Davalılar; davanın reddi gerektiğini savunmuşlardır.
İlk derece mahkemesince; davalı ..."ın ıslaha karşı zamanaşımı definin kabulü ile dava dilekçesi ile talep edilen 500,00 TL maddi tazminatın kaza tarihinden itibaren işleyecek yasal faiziyle birlikte davalı ..."dan alınarak davacıya ödenmesine ve bu konudaki fazlaya ilişkin talebin reddine, tedavi giderlerine ilişkin dosyada yeterli delil bulunmadığından ispat edilemeyen tedavi giderlerine ilişkin talebin reddine, davalı ... yönünden husumet yokluğundan davanın reddine, davacının uğramış olduğu maluliyet de değerlendirilerek 3.000,00 TL manevi tazminatın kaza tarihinden itibaren işleyecek yasal faiziyle birlikte davalı ..."dan alınarak davacıya ödenmesine karar verilmiştir.
Hükme karşı davacı vekili ve davalı ... vekili istinaf talebinde bulunmuştur.
Bölge Adliye Mahkemesi"nce; davacı ve davalı ... vekilinin istinaf başvurularının HMK"nın 353/1-b,1 maddesi uyarınca esastan reddine karar verilmiştir. Kararı davacı vekili temyiz etmiştir.

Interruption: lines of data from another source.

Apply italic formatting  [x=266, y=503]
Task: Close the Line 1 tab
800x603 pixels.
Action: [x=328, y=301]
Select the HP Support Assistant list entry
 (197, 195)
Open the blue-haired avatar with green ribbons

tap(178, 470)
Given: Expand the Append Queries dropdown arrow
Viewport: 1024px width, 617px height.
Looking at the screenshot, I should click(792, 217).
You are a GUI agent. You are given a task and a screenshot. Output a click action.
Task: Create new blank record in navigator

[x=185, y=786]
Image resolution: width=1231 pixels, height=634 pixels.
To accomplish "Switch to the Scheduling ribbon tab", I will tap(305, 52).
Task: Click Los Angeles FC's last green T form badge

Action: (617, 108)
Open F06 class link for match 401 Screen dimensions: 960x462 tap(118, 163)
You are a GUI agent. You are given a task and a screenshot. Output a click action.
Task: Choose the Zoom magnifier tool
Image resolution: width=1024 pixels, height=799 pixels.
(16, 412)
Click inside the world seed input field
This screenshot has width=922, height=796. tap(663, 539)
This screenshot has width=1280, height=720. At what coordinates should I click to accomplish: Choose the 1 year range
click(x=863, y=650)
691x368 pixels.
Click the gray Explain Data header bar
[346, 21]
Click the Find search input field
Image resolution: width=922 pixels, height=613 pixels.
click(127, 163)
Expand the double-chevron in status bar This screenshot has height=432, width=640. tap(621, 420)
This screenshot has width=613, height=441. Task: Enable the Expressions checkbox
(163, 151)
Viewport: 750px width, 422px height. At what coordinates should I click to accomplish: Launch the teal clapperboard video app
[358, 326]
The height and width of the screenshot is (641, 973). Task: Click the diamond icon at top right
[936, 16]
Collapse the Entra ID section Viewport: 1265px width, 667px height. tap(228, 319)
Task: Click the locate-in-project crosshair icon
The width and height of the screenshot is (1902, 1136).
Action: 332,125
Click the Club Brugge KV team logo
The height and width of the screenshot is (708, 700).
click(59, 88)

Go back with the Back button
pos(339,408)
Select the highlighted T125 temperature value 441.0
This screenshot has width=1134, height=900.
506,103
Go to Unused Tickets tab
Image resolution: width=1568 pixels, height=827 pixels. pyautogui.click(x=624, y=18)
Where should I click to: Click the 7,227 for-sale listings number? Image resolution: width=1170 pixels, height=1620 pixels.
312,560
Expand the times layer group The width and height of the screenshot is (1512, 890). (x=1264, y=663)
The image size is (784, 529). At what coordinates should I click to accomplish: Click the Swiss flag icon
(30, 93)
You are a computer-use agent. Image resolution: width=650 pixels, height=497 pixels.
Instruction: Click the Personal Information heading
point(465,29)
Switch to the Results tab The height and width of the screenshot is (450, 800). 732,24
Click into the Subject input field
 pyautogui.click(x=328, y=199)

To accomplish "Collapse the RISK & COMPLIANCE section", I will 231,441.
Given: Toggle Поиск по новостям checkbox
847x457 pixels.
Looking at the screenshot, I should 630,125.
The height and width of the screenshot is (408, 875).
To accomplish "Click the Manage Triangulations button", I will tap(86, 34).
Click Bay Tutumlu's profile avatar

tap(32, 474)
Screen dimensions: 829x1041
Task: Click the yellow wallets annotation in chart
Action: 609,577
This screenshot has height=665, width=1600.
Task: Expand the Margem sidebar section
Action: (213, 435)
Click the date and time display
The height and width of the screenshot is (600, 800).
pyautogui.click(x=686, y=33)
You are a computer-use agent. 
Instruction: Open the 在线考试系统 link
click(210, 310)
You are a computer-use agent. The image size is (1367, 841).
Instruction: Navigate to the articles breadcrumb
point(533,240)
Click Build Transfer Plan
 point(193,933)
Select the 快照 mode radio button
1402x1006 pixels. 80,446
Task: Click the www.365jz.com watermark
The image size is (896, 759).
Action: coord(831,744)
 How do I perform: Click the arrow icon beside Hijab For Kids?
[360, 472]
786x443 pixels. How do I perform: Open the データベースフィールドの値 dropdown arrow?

1-Dosyadaki yazılara, kararın dayandığı delillerle yasaya uygun gerektirici nedenlere ve HMK 355. maddesindeki kamu düzenine aykırılık halleri resen gözetilmek üzere istinaf incelemesinin, istinaf dilekçesinde belirtilen sebeplerle sınırlı olarak yapılacağı kuralına uygun biçimde inceleme yapılıp karar verilmiş ve verilen kararda bir isabetsizlik görülmemiş olmasına göre davacı vekilinin aşağıdaki bentlerin kapsamı dışında kalan temyiz itirazları reddedilmelidir.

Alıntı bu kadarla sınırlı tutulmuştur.